Texas-based waste disposal company Waste Management plans to invest $30 million in renewable energy infrastructure in Louisville.
Waste Management will use the gas produced naturally during waste decomposition at the Outer Loop Recycling and Disposal Facility, 2673 Outer Loop, to fuel its vehicles and sell off the remainder.
“The energy recovered at the landfill will be used to power Waste Management’s compressed natural gas-powered collection trucks,” according to a statement from the company. “The facility, the first of its kind in the region, will provide enough energy to fuel 800 trucks — the equivalent of 12,000 homes — per day.”
Methane gas, carbon dioxide and other gases are natural byproducts of every landfill, and the gases are funneled through pipes and burned off to prevent a gas buildup. Waste Management will simply tap into the existing natural gas supply.
The company will build a facility on site that will separate the methane gas from the other gases. The methane will be piped into a gas line owned by Texas Gas, Andy Reynolds, the public sector representative for Waste Management in Louisville, told Insider Louisville.
More than 50 percent of the gas collected is methane gas, Reynolds said. A small amount of the methane will be used to fuel Waste Management’s 80 local trucks, and the rest will be sold off to Texas Gas for the going natural gas rate.
“The remaining 90 percent of the energy that is generated will go to whoever the purchasers are from Texas Gas,” he said, so in theory, it could be used to power homes locally.
The non-methane gases will still be burned off by a flare.
Only one other Waste Management facility — a small landfill in Milan, Ill. — uses the technology that the company plans to install at the Outer Loop Recycling and Disposal Facility, Reynolds said, adding that Louisville will act as a template for a planned rollout of the technology nationwide.
Waste Management chose Louisville because the company both owns the property and runs the facility at Outer Loop.
“It’s also working in connection with Mayor Fischer and his strategic goals making sure Louisville is on the cutting edge of green technology,” he said. IL has reached out to the mayor’s office for comment. In 2013, Fischer established the city’s first Office of Sustainability and released a sustainability plan to protect the environment.
Although it has the same mission and outcomes as a biodigester, Reynolds said the technology that Waste Management is using is “very different.”
For one, he said, Waste Management is cleaning up and repurposing gas that is already there. The new technology also won’t change the amount of truck traffic coming into or leaving the facility, and the infrastructure Waste Management plans to install is smaller, Reynolds said.
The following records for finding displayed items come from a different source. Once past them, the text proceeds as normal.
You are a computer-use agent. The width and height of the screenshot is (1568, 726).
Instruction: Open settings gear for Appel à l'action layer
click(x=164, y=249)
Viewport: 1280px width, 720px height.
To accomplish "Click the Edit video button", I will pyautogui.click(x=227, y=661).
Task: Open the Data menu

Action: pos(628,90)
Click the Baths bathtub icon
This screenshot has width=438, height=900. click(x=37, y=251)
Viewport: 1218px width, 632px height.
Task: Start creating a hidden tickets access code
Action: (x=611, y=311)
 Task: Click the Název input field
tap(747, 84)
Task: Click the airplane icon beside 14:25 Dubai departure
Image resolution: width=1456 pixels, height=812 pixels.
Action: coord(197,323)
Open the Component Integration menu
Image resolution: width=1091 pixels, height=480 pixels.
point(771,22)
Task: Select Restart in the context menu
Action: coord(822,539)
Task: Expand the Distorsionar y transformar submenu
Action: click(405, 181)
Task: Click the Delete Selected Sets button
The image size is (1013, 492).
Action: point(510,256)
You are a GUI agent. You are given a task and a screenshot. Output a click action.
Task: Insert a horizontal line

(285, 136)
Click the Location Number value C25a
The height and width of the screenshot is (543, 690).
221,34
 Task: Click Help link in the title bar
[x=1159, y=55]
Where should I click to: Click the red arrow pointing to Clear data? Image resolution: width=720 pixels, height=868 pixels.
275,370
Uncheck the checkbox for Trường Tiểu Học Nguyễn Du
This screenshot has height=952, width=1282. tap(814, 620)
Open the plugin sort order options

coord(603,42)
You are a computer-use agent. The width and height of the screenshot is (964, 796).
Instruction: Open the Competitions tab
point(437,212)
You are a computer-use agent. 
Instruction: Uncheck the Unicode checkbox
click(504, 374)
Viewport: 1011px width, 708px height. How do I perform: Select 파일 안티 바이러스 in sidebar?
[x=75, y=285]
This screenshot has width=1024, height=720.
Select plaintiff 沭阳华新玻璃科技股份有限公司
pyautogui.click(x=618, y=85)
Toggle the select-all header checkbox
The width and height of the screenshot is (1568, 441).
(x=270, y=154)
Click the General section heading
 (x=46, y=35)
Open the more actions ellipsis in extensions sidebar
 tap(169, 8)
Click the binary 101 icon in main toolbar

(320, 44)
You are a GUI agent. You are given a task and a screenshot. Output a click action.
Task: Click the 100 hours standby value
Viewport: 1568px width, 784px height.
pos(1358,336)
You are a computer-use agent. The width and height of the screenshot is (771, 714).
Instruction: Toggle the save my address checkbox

“The biodigester is trying to recreate what the landfill already does,” he said.
Last year, an out-of-town company canceled plans to build a biodigester in West Louisville following substantial backlash from the community. Louisville Metro Council has since passed regulations that limit where biodigesters can be built.
Waste Management is working to secure the proper permitting and move through the regulatory process. The regulatory agencies that monitor the landfill are the Kentucky Energy and Environment Cabinet, the Louisville Metro Air Pollution Control District, the Louisville Metropolitan Sewer District, the U.S. Army Corps of Engineers, U.S. Fish and Wildlife, the Federal Aviation Administration and Jefferson County Waste Management District.
Reynolds said Waste Management hopes to start collecting the natural gas for reuse by end of this year.
The company has run the 782-acre Outer Loop Recycling and Disposal Facility for more than 45 years and employs 27 people there. The landfill processes 787,700 tons of waste each year, according to Waste Management, and has an estimated remaining life of 48 years.
The new technology will extend the facility’s estimated life, Reynolds said, but it is unclear by exactly how long. No matter what, the life of the landfill will be prolonged at least 20 years after it stops accepting refuse because waste produces gas for roughly two decades after it reached the landfill.
“This is something that we are really excited about. This is something that is entirely nonintrusive,” he said. “It doesn’t require behavior changes on anyone’s part, but it still provides better air quality.”